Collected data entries
◇ ◇ ◇

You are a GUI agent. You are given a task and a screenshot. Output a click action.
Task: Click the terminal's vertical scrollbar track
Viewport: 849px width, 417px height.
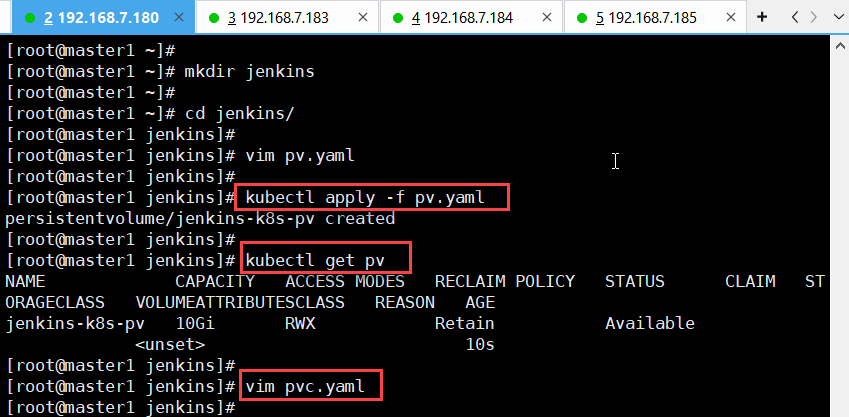[840, 233]
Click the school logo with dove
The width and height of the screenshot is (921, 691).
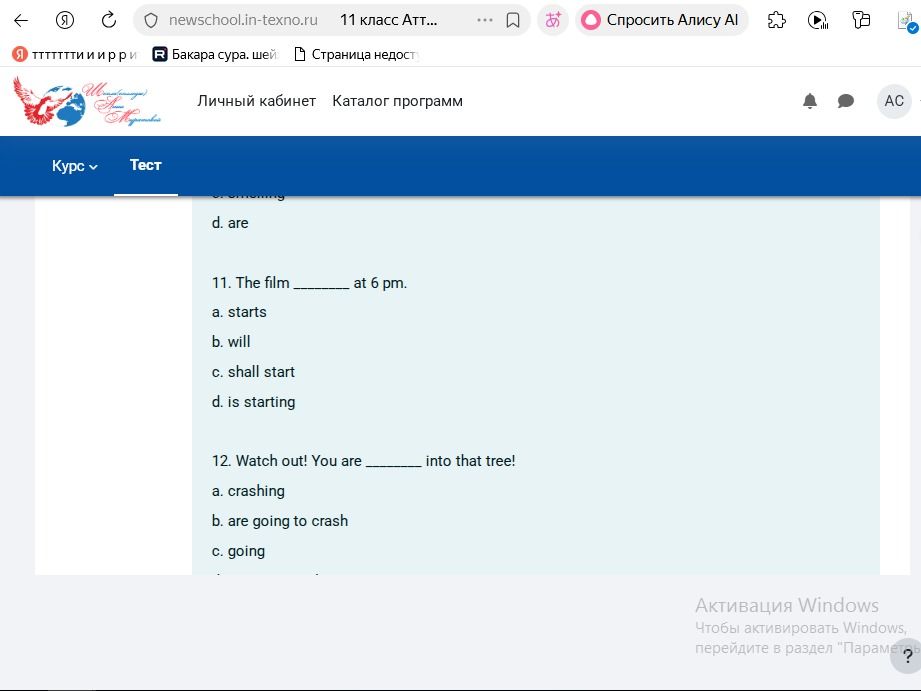pos(87,101)
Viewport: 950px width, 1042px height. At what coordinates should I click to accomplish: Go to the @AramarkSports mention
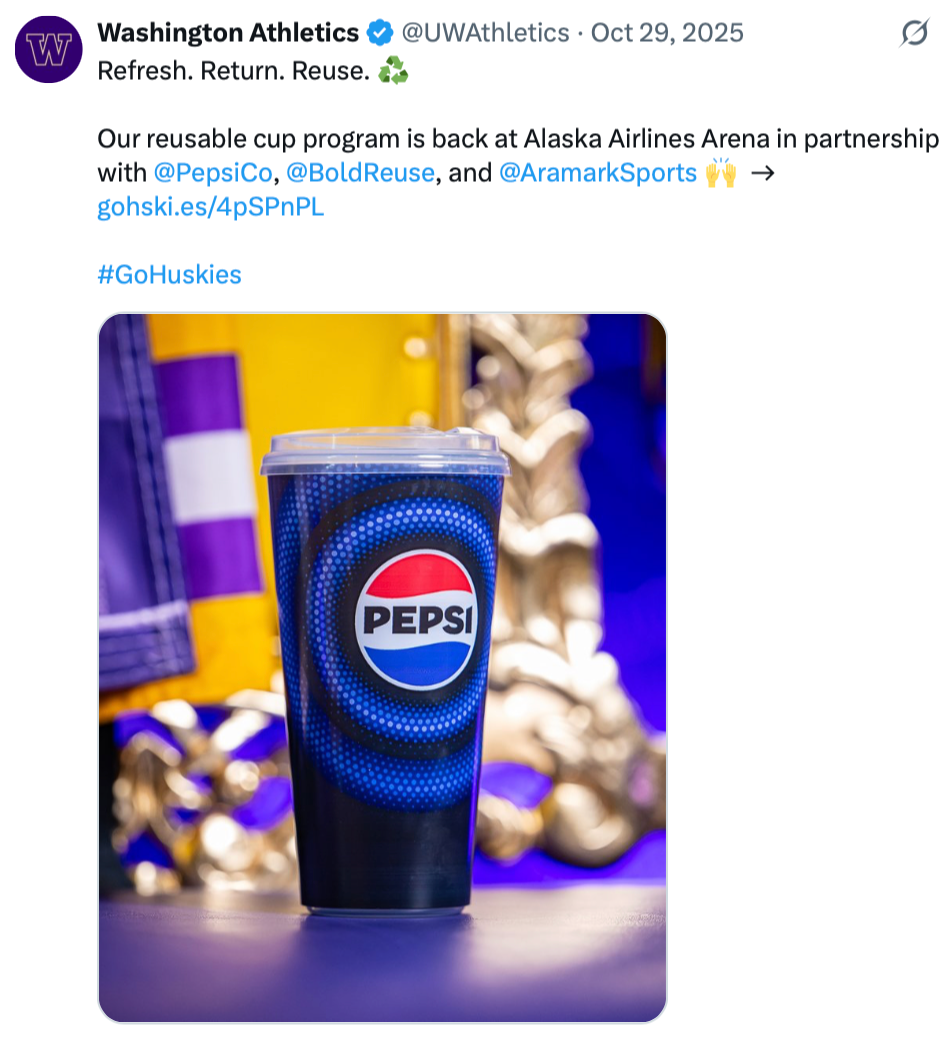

◇ ◇ ◇

Retype the lines exactly as they appear, beginning with the line that contains "Click the school logo with dove" and ending with the final line of the entries, and omit the pictures.

→ **ANSWER TO THE PROBLEM**
Click the school logo with dove
The width and height of the screenshot is (921, 691).
pos(87,101)
Viewport: 950px width, 1042px height. At what coordinates should I click to accomplish: Go to the @AramarkSports mention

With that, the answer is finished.